Hester Prynne remained constant in her resolve to make known to

Mr. Dimmesdale, at whatever risk of present pain or ulterior

consequences, the true character of the man who had crept into

his intimacy. For several days, however, she vainly sought an

opportunity of addressing him in some of the meditative walks

which she knew him to be in the habit of taking along the shores

of the Peninsula, or on the wooded hills of the neighbouring

country.

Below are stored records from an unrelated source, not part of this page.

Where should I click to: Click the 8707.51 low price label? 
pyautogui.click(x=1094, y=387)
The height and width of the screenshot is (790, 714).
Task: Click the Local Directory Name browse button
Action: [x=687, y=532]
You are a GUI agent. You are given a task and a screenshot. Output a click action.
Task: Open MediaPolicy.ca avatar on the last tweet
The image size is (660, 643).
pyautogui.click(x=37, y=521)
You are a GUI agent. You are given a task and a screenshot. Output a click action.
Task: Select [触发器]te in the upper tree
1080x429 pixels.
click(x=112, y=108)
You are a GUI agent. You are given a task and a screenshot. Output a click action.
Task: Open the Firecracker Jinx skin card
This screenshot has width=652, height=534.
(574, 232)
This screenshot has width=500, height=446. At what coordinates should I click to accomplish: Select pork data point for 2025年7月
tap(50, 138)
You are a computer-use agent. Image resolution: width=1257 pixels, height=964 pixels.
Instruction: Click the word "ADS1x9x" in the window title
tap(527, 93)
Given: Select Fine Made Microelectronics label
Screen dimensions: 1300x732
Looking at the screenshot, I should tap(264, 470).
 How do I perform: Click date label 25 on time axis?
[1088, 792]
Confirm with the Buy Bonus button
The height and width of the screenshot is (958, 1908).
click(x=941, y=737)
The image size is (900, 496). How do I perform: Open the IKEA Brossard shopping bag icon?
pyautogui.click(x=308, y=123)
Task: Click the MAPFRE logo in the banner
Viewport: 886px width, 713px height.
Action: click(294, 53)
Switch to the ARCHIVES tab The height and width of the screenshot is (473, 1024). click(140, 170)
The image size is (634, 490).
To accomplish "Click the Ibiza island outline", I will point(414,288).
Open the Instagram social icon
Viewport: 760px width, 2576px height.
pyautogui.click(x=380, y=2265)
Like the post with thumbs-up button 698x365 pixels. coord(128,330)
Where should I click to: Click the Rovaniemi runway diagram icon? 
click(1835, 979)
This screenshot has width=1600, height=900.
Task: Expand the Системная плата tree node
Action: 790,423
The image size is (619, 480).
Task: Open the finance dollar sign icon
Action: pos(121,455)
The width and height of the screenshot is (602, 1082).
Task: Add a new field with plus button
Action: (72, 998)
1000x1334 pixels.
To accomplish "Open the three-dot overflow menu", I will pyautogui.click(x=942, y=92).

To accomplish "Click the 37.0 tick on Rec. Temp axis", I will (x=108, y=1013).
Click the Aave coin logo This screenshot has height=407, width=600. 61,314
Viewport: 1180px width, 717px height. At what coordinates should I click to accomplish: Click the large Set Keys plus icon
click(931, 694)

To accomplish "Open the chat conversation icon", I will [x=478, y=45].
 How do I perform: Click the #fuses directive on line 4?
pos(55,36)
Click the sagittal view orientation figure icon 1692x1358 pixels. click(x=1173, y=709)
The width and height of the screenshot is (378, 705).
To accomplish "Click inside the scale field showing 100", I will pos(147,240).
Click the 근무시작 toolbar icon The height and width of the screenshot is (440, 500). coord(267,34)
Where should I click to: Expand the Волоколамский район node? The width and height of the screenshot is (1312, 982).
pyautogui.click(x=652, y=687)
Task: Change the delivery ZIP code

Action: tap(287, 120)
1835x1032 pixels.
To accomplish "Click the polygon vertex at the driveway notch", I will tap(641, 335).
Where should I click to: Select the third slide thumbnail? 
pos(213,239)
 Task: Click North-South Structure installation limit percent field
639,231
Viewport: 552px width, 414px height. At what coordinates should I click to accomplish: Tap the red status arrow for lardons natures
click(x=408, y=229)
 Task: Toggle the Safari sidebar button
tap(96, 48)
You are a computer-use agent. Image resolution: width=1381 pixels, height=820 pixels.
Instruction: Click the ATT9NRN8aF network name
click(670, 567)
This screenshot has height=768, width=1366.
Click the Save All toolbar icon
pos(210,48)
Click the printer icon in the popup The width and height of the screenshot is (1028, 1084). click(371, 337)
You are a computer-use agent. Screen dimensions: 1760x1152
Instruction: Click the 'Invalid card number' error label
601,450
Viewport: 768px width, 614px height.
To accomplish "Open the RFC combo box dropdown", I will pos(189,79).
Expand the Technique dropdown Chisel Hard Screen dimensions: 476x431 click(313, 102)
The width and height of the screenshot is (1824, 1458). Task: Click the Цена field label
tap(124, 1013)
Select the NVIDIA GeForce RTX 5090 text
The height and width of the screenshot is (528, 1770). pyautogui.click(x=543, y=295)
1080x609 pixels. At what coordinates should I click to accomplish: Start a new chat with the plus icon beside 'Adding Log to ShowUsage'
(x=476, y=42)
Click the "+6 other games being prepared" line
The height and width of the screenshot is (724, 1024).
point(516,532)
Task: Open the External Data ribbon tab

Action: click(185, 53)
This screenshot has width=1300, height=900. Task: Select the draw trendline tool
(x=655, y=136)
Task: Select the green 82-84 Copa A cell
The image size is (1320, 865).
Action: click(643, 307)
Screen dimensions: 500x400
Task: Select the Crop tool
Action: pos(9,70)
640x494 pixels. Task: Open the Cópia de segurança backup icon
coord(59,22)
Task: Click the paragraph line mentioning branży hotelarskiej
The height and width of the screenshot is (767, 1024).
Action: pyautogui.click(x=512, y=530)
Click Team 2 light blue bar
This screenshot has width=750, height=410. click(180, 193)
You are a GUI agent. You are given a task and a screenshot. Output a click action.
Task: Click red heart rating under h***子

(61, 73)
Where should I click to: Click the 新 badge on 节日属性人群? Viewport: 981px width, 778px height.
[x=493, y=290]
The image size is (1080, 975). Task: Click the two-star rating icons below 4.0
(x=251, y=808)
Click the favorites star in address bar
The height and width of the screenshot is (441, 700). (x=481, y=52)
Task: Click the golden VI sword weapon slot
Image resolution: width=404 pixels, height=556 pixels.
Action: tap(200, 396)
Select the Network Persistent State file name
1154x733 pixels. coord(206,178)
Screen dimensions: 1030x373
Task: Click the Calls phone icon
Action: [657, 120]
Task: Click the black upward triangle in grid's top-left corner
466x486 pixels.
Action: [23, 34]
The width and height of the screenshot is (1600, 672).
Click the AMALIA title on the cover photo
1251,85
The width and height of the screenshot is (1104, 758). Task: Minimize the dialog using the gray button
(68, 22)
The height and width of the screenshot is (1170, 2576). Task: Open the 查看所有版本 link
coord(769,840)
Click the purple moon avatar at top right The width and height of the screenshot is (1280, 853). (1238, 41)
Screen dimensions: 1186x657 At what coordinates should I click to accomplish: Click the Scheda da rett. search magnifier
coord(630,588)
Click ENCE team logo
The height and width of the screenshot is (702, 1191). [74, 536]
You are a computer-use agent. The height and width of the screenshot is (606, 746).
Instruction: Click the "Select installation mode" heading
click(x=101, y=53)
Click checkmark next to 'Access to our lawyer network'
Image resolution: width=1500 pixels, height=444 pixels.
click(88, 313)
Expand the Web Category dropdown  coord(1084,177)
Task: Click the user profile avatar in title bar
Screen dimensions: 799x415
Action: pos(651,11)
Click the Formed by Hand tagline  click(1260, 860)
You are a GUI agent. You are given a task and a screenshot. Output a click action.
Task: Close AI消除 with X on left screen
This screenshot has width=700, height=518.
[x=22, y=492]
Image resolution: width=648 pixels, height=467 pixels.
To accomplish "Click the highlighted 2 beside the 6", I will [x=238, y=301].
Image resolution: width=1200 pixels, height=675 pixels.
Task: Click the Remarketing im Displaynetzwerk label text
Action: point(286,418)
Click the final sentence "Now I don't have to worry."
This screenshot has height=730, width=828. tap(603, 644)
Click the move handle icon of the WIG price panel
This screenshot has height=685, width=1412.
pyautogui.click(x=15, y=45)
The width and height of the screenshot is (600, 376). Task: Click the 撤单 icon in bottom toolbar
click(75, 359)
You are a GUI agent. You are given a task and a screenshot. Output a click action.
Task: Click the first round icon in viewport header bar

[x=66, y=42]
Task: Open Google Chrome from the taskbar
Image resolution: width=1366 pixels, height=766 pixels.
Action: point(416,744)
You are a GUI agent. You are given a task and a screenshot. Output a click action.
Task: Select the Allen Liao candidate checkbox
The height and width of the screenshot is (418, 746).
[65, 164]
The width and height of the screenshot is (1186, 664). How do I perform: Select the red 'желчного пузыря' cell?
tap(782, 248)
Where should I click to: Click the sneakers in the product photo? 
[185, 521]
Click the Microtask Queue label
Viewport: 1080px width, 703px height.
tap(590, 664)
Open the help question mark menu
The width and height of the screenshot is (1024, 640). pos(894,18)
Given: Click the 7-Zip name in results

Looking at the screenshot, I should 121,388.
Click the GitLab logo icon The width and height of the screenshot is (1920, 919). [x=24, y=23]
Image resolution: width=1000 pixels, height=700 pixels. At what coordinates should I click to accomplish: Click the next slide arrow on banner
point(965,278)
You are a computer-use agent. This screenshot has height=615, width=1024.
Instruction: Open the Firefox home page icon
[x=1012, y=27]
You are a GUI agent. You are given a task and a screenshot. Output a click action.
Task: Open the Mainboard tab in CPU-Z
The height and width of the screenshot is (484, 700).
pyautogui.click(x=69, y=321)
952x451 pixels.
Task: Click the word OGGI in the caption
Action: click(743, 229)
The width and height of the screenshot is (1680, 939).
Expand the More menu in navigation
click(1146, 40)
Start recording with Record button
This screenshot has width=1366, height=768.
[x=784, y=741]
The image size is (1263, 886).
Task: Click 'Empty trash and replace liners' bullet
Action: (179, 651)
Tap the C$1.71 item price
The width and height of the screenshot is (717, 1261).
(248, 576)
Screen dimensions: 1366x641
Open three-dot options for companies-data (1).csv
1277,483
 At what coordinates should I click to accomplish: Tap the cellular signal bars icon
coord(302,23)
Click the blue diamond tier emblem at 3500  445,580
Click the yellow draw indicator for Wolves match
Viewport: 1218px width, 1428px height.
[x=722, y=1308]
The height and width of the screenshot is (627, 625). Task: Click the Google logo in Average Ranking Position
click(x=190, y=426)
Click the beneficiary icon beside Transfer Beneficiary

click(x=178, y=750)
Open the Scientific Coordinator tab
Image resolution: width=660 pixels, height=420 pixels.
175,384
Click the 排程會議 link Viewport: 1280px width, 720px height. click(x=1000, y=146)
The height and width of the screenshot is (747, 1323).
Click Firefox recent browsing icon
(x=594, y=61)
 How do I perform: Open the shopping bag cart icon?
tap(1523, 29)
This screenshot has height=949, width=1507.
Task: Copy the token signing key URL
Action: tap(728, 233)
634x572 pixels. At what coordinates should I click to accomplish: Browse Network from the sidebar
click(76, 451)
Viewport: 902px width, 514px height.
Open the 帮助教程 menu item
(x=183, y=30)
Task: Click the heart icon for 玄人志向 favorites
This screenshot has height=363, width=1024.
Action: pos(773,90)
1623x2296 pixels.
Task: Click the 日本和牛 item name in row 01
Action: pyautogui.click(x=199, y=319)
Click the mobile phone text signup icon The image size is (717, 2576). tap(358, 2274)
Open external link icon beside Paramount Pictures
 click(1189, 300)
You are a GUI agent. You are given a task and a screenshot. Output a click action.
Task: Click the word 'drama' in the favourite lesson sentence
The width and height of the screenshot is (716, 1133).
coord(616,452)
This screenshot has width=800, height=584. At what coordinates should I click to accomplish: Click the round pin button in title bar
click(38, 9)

There would have been no scandal, indeed, nor peril to

the holy whiteness of the clergyman's good fame, had she visited

him in his own study, where many a penitent, ere now, had

confessed sins of perhaps as deep a dye as the one betokened by

the scarlet letter. But, partly that she dreaded the secret or

undisguised interference of old Roger Chillingworth, and partly

that her conscious heart imparted suspicion where none could

have been felt, and partly that both the minister and she would

need the whole wide world to breathe in, while they talked

together--for all these reasons Hester never thought of meeting

him in any narrower privacy than beneath the open sky.

At last, while attending a sick chamber, whither the Rev. Mr.

Dimmesdale had been summoned to make a prayer, she learnt that

he had gone, the day before, to visit the Apostle Eliot, among

his Indian converts. He would probably return by a certain hour

in the afternoon of the morrow. Betimes, therefore, the next

day, Hester took little Pearl--who was necessarily the companion

of all her mother's expeditions, however inconvenient her

presence--and set forth.

The road, after the two wayfarers had crossed from the Peninsula

to the mainland, was no other than a foot-path. It straggled

onward into the mystery of the primeval forest. This hemmed it

in so narrowly, and stood so black and dense on either side, and

disclosed such imperfect glimpses of the sky above, that, to

Hester's mind, it imaged not amiss the moral wilderness in which

she had so long been wandering. The day was chill and sombre.

Overhead was a gray expanse of cloud, slightly stirred, however,

by a breeze; so that a gleam of flickering sunshine might now

and then be seen at its solitary play along the path. This

flitting cheerfulness was always at the further extremity of

some long vista through the forest. The sportive

sunlight--feebly sportive, at best, in the predominant

pensiveness of the day and scene--withdrew itself as they came

nigh, and left the spots where it had danced the drearier,

because they had hoped to find them bright.

"Mother," said little Pearl, "the sunshine does not love you.

It runs away and hides itself, because it is afraid of something

on your bosom. Now, see! There it is, playing a good way off.

Stand you here, and let me run and catch it. I am but a child.

It will not flee from me--for I wear nothing on my bosom yet!"